Esto me recuerda cuando hace poco el Reino Unido se disculpó a Ecuador por amenazarles con asaltar su embajada para detener a Julian Assange, violando la inmunidad diplomática, y seguidamente daba a su policía instrucciones para detenerlo en cuanto saliera de la embajada de Ecuador, con o sin inmunidad diplomática, violándola otra vez. Te digo lo que quieres oir que mientras hago lo que me da la gana.

Y en España nuestros políticos no son menos. Hoy, sin ir más lejos, el ministro de Educación José Ignacio Wert interpreta que cuando la gente se manifiesta quejándose de los recortes en educación lo hace por la crisi, no por la gestión de su ministerio o el gobierno. Claro, claro, y cuando asesinan a alguien la culpa la tiene la muerte que llegó con su guadaña, no el asesino. El señor Wert, otro que tal baila.

La excusa del actual gobierno ante el descontento del pueblo español es que la culpa de la situación actual la tiene la crisis, cuando la gente no se queja de la crisis, se queja, al menos yo, de que los responsables de la crisis hayan salido no sólo impunes sino para colmo recompensados, que el coste de la crisis recaiga en quienes no son los responsables y que los recortes para reducir el déficit público se hagan como se está haciendo,  de forma poco proporcional a la capacidad de aportar que tiene cada uno.
Es decir, que si te doy un guantazo y te duele, la causa es la mano, no yo.
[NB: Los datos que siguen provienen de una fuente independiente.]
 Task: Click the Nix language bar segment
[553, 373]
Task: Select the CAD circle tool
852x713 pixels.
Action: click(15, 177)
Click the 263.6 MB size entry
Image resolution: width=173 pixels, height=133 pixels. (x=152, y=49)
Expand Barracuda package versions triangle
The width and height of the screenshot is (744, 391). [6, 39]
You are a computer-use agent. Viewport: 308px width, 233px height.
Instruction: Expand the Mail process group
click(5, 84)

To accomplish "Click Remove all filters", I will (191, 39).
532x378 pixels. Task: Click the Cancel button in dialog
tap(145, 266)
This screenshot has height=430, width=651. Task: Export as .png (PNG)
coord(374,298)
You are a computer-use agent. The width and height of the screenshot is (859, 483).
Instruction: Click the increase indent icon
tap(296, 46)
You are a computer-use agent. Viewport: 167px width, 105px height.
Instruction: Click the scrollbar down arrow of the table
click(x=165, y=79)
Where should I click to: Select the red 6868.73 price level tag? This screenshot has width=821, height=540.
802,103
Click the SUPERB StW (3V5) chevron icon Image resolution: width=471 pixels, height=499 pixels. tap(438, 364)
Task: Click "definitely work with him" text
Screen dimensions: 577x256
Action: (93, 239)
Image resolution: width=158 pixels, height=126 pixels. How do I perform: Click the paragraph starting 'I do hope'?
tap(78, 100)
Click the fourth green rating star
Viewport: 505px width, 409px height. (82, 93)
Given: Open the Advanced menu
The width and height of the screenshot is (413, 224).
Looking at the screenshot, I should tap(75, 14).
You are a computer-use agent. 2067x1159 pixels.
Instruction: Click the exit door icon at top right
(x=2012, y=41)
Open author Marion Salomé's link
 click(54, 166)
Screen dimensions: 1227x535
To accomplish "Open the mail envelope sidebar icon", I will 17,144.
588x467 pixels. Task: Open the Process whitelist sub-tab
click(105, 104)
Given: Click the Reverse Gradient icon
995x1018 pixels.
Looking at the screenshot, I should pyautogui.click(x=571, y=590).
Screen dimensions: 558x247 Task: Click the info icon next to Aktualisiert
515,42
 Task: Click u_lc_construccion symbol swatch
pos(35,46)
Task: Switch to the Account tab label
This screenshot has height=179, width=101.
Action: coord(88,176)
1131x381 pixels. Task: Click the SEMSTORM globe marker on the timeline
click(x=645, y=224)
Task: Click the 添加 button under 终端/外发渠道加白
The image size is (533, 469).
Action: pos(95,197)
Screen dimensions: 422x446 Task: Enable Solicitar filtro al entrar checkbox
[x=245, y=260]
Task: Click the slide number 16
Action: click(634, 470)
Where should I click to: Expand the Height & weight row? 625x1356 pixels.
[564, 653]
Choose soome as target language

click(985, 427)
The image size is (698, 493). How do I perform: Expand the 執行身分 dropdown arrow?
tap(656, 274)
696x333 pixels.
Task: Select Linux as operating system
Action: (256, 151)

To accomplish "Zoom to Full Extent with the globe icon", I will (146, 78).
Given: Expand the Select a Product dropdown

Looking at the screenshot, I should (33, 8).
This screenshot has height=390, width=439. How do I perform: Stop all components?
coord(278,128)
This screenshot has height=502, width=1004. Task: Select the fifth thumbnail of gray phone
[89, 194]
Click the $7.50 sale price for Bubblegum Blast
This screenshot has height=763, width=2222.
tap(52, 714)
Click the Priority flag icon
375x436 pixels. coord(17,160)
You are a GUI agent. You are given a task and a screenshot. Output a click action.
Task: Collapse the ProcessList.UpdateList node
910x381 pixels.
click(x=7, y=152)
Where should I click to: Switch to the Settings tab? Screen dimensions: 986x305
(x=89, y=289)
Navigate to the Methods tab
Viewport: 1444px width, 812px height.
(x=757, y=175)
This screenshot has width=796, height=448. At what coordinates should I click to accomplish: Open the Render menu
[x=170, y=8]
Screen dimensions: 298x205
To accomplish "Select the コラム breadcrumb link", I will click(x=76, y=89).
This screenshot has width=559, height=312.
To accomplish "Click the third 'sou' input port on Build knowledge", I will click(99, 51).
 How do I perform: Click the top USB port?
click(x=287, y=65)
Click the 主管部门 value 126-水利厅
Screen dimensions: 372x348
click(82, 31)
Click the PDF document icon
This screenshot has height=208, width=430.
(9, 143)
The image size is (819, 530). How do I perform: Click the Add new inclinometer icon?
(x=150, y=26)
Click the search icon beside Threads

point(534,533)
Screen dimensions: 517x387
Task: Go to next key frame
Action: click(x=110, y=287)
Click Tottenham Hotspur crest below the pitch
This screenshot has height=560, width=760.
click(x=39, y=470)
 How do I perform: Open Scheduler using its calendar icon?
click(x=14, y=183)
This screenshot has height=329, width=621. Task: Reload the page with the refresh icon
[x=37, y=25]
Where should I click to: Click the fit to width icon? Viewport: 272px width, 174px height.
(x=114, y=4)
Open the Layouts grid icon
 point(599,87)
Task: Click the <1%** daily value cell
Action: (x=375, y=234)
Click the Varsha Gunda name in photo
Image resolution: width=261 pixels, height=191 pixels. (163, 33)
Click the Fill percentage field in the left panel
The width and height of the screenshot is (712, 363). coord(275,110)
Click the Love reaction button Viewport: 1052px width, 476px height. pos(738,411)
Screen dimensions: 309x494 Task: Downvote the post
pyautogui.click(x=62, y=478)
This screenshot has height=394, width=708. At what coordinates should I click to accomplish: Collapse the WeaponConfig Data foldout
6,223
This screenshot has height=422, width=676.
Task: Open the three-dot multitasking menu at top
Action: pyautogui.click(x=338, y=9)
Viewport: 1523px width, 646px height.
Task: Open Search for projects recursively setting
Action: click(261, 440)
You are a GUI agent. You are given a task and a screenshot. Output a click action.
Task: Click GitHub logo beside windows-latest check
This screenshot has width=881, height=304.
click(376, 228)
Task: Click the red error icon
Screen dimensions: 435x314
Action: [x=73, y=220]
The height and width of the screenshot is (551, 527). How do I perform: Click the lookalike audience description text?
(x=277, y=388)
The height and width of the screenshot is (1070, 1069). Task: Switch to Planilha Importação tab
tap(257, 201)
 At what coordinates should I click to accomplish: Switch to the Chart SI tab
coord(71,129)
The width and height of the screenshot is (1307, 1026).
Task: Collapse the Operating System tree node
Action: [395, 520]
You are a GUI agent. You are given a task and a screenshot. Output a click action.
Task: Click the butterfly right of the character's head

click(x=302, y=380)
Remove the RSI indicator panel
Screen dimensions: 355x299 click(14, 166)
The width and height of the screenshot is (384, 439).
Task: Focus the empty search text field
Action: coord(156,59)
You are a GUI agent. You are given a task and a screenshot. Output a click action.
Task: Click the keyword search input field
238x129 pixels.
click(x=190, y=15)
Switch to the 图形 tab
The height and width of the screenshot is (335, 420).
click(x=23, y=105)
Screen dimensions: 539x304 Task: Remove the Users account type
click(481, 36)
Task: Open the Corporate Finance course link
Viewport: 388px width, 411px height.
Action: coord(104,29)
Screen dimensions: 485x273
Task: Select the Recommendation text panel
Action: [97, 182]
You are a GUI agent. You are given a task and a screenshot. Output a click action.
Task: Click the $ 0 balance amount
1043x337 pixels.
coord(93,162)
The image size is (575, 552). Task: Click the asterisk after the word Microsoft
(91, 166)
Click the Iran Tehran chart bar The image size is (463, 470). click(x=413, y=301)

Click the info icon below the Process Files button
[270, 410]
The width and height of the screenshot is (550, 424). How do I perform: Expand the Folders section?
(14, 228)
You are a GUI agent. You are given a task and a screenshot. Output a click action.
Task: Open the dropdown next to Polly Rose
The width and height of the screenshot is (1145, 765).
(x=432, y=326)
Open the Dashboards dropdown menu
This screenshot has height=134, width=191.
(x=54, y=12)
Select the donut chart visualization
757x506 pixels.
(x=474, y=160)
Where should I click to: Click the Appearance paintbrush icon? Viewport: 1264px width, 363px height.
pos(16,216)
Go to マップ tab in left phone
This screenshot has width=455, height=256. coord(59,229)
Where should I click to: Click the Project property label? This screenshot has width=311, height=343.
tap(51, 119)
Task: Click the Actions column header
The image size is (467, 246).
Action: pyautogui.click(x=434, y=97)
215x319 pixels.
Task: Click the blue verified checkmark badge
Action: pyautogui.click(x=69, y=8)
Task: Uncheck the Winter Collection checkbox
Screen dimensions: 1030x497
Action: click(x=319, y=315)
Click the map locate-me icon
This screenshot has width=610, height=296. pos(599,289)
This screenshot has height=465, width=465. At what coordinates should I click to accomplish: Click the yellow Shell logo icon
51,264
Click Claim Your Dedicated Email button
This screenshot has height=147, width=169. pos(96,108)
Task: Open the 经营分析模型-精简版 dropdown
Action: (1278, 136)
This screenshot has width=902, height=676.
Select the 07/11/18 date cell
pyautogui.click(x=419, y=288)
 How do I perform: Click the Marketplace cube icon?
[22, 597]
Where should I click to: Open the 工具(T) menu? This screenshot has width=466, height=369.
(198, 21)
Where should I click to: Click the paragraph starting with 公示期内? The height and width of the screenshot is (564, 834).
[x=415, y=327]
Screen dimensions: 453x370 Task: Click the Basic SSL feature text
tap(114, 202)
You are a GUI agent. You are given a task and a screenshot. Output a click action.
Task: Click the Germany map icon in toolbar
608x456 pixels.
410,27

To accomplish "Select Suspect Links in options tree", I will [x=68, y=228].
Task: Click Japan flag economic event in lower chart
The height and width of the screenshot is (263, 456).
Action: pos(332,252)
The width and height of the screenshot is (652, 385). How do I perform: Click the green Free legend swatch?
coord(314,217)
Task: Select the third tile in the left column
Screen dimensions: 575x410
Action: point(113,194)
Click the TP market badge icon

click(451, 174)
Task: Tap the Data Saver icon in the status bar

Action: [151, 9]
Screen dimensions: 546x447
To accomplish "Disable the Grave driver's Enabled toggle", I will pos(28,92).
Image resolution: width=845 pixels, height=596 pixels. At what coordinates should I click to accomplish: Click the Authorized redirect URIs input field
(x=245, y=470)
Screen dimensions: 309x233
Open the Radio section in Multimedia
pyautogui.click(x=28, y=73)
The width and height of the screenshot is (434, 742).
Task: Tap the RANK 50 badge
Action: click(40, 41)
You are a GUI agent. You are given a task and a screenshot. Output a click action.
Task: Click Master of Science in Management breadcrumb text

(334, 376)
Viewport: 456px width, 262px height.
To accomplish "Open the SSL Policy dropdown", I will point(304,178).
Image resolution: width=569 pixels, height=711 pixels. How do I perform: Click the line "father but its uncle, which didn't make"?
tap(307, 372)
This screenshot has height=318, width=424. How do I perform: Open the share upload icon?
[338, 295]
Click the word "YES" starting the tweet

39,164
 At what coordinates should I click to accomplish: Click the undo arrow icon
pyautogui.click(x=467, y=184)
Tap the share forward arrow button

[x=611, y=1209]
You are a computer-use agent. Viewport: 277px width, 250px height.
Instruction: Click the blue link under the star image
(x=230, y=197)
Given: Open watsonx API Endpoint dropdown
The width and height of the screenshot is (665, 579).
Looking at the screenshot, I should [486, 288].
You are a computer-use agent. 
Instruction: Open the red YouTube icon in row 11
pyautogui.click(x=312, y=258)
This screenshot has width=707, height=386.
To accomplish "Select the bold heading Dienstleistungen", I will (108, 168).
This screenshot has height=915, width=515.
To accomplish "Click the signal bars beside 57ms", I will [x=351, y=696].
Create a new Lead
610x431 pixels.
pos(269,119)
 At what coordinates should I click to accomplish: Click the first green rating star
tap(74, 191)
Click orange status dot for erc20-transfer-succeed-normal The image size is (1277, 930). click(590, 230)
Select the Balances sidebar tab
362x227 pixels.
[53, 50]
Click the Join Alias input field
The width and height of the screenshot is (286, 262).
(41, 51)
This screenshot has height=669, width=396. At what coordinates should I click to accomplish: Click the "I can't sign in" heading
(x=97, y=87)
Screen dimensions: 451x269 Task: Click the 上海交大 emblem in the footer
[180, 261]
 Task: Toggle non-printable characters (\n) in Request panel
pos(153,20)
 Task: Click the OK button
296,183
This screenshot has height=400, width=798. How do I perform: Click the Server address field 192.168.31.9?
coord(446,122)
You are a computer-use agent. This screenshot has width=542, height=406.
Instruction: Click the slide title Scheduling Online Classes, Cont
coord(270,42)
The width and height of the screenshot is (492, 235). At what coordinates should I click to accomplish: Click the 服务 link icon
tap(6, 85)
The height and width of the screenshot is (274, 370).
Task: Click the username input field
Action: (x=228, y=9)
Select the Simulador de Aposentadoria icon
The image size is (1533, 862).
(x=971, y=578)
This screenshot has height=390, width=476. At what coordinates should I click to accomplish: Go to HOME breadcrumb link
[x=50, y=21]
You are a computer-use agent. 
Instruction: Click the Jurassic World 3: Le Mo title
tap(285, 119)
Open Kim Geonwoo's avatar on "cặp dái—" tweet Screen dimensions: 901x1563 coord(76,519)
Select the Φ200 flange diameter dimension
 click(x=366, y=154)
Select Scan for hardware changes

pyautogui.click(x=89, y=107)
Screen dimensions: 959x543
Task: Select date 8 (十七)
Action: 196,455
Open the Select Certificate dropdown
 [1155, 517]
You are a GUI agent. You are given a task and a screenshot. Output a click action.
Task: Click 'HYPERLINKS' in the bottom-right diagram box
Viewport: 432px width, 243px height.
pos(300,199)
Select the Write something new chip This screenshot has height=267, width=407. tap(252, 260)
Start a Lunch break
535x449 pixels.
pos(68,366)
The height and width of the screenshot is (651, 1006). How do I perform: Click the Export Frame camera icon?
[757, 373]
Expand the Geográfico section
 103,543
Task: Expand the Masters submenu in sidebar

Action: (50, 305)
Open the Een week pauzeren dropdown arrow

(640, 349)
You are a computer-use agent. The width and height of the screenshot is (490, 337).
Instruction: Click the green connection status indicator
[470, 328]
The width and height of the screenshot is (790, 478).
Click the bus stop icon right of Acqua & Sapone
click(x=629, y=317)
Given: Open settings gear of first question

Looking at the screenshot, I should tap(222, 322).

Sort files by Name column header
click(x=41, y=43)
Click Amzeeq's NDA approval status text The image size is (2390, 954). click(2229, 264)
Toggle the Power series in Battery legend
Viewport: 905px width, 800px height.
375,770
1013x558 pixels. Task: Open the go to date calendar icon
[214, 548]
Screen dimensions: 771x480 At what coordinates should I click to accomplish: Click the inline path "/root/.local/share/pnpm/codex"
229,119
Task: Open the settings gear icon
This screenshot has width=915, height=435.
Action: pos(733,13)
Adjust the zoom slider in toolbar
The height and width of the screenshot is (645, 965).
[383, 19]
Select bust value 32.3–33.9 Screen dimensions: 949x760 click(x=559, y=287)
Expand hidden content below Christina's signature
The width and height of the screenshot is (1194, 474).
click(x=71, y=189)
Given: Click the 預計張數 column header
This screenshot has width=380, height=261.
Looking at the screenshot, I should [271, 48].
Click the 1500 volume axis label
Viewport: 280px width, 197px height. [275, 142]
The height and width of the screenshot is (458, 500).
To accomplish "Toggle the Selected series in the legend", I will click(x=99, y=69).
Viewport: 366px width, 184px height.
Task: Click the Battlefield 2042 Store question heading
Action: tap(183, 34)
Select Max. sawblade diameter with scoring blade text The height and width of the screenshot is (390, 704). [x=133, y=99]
Hay que joderse.

Unión Europea: yo digo arroz y tú atroz

La Unión Europea cada día me parece más una mezcla sinsentido de buenas intenciones y malas prácticas.

Por un lado se exige a los paises miembros austeridad, que en algunos casos acaba en unos recortes históricos, y por otro van recomendando que se tenga cuidadín con no recortar en educación, no vaya a ser que no todo el mundo tenga acceso a ella por dificultades económicas.
¿Es que están jugando a poli bueno poli malo? ¿A Dios rogando y con el mazo dando? ¿Más de "te digo lo que quieres oir pero hago lo que me da la gana"?

Estamos apañados con estos politiquillos de tres al cuarto.


Se necesita empleada de hogar

 “Se necesita empleada de hogar interna, con cinco años de experiencia, que su apellido tenga cinco letras, compience por F y acabe por R, el nombre comience por L y acabe en A, también de cinco letras, con experiencia de muy dudosa profesionalidad en el ámbito gobiento regional en educación y empleo, con falta total de ética, que resida en Madrid. Imprescindible que tenga la cara bien dura y poca o ninguna vergüenza. También necesario saber hacer una interpretación torcida y uso fraudulento de normas y leyes a la vez que ejercer un cargo público.”